How often should I feed curry leaf plant?

Feed during the active growing season (spring through early autumn): a balanced liquid fertiliser at half strength every couple of weeks, or a slow-release organic top-dressing every 6 weeks. Many growers like an occasional iron supplement, as cool conditions trigger interveinal yellowing. Stop feeding in winter dormancy. Feed during the active growing season (spring through early autumn): a balanced liquid fertiliser at half strength every couple of weeks, or a slow-release organic top-dressing every 6 weeks. Many growers like an occasional iron supplement, as cool conditions trigger interveinal yellowing. Stop feeding in winter dormancy. In practice: an ericaceous feed in spring as growth resumes, repeated through the main growing months; never apply lime, bonemeal or wood ash, which raise pH.

What strength of feed for curry leaf plant?

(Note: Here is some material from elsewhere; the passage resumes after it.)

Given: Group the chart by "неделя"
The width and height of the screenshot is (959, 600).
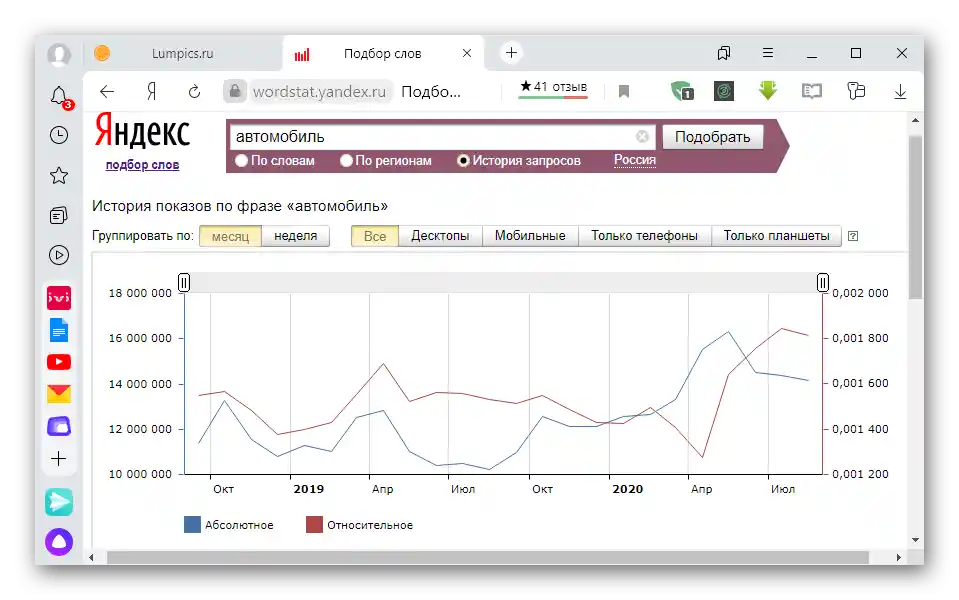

Follow the ericaceous product's own rate — these are formulated for the plant, so the dilution on the label is right for curry leaf plant. The variable that actually matters is pH, not concentration.

What does over-feeding curry leaf plant look like?

Brown, scorched leaf margins from too strong or too frequent a dose. White salt crust on the soil surface. Soft, lush growth that fruits or flowers poorly. Feeding curry leaf plant an ordinary fertiliser, or growing it in hard tap water / limey soil, is the defining mistake — it triggers lime-induced chlorosis (yellow leaves, green veins) no amount of feeding fixes until the pH comes down.

Should I flush the soil of curry leaf plant?

Flush curry leaf plant with rainwater (not hard tap water, which raises pH) if salts build up; better still, mulch with pine needles or composted bark and water with rainwater to hold the acidity.